I read the article on Precision Nutrition website. Certainly some interesting points, and I can relate to a lot of them. I thought a lot of it was also some indirect advertising and plugging for their coaching services and other articles.
So, overall, my experience has been the ability to handle more carbs and cals after each contest prep. However, I did notice serious symptoms of metabolic adaptation during my preps. I think spending extended, very long periods of time in a serious deficit and low body fat levels could potentially lead to long term issues, but a well executed diet where one is only temporarily in that state, and under proper supervision of a great coach (thanks @The_Mighty_Stu!), doesn’t have much to worry about.
First time i really cut was last year, i lost about 6,5 to 7kg, but it was a really long slow cut. I remeber i started at 2500kcal and made a lot of progress then 2300, then 2100 then 1900 (my lowest) , problem is , after i finished the cut i was eating 2500 kcal back again to soon and came up to 2800.

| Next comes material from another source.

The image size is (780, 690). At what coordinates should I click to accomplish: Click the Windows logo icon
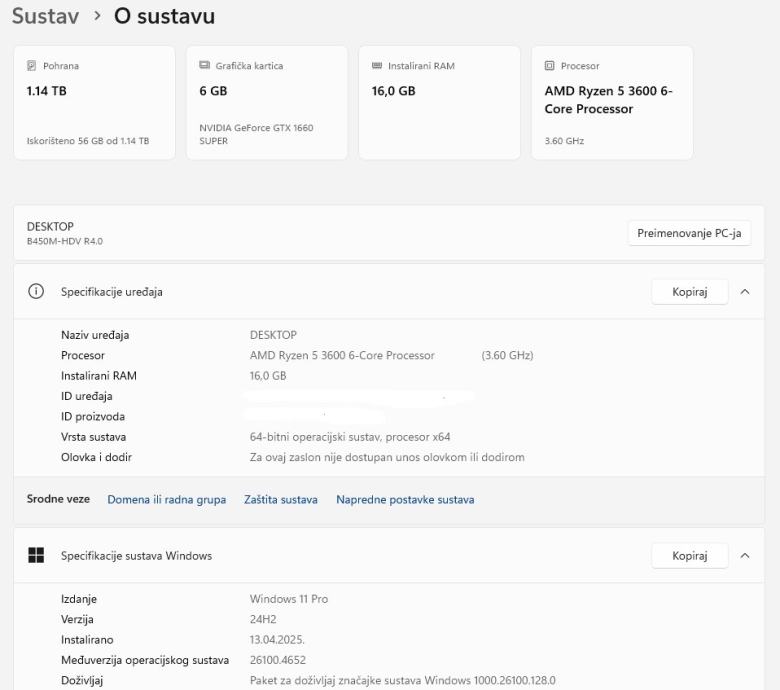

Now im cutting again at 2000kcals already it seems waay harder, the scale moves super slow, most things i notice is thiner skin and i feel i as lean as i was eating 2300 or so in my last cut
From a much longer and in depth write up by Alan Aragon discussing the myth of Metabolic Damage:
Because in no study that i have ever seen or ever been aware of has the drop in metabolic rate (whether due to the drop in weight or adaptive component) EVER exceeded the actual deficit whether in men or women. Fine, yes, it may offset things, it may slow fat loss (i.e. if you set up a 30% caloric deficit and metabolic rate drops by 20%, your deficit is only 10% so fat loss is a lot slower than expected or predicted) but it has never been sufficient to either stop fat loss completely (or, even to address the even stupider claim being made about this, to cause actual fat gain).

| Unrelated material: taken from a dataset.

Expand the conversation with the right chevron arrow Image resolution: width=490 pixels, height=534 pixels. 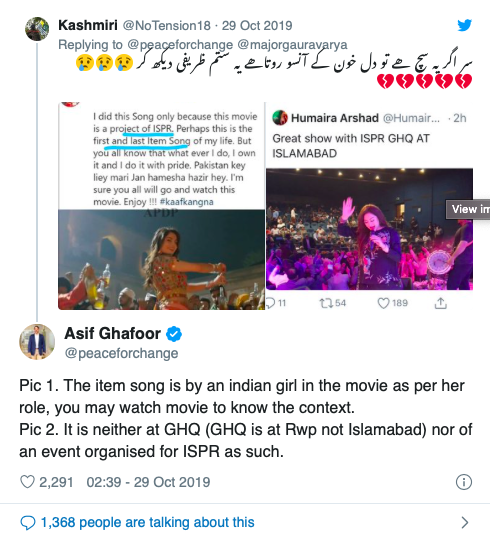(x=464, y=522)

But even when the drop in metabolic rate is massive, sufficient to drastically slow fat loss, even when it occurs it’s only when that person’s body has more or less reached the limits of leanness in the first place. So for ‘hundreds of women who are self-reporting this in emails’ to a certain coach to exist, well; just let me call that what it is: bullshit.
@anon71262119 - women tend to be more susceptible to hormonal shifts as well as being biologically designed to hold onto a higher amount of fat, as well as water. IMO, having worked with many women over the years (bikini and figure competitors, crossfitters, powerlifters…) the fluctuations and having to track “monthly visitors”, and other issues that can have a very pronounce effect on water weight can boggle the mind!

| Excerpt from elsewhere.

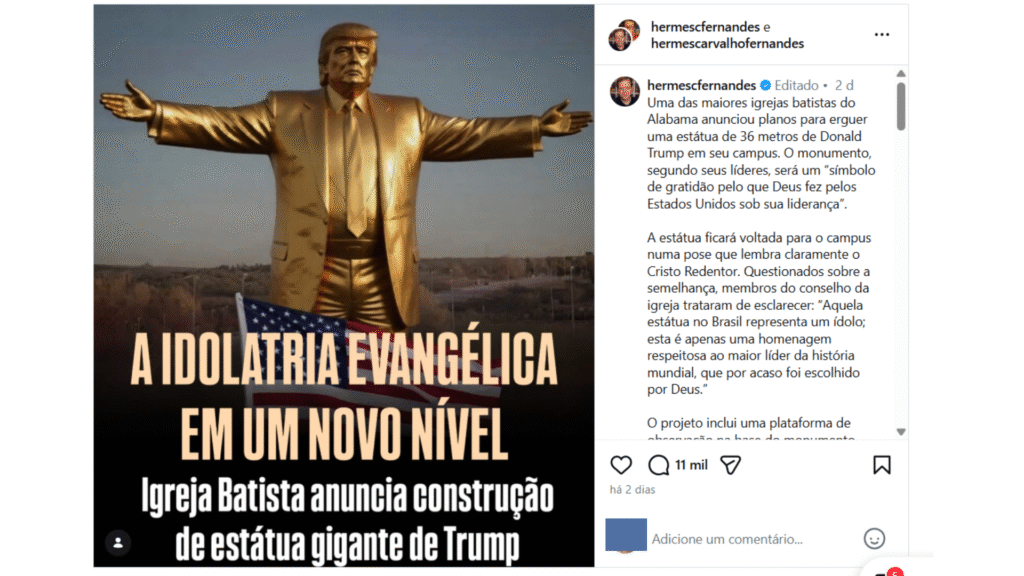1024x576 pixels.
Task: Open emoji picker smiley icon
Action: (x=874, y=539)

If we’re talking actual clinical depression, it may be an issue triggered by a whole cascade of hormonal changes (I’m sure @BrickHead can go into real medical detail here). Of course we may simply be dealing with blood sugar issues, lack of full fat adaptation by the body, or a host of other issues that may merely seem like actual depression.
(I obviously cant say for certain, just throwing out some thoughts!)
I just want to point out that while I quoted Alan above, I did so because I consider the man very intelligent in his study and interpretation of data and research. As such, his opinion (among others) on the whole “I can’t lose weight even though I keep cutting my calories, my metabolism must be damaged!” whining and use for advertising purposes speaks with quite a bit of weight. (especially to anyone who has actually read the real research on starvation studies and dietetics themselves!)
Pretty reassuring how the in-the-trenches guys on here aren’t observing any kind of metabolic slowing (I’m trying not to say “damage”) despite the severe cuts, and also the fact that you guys are au natural.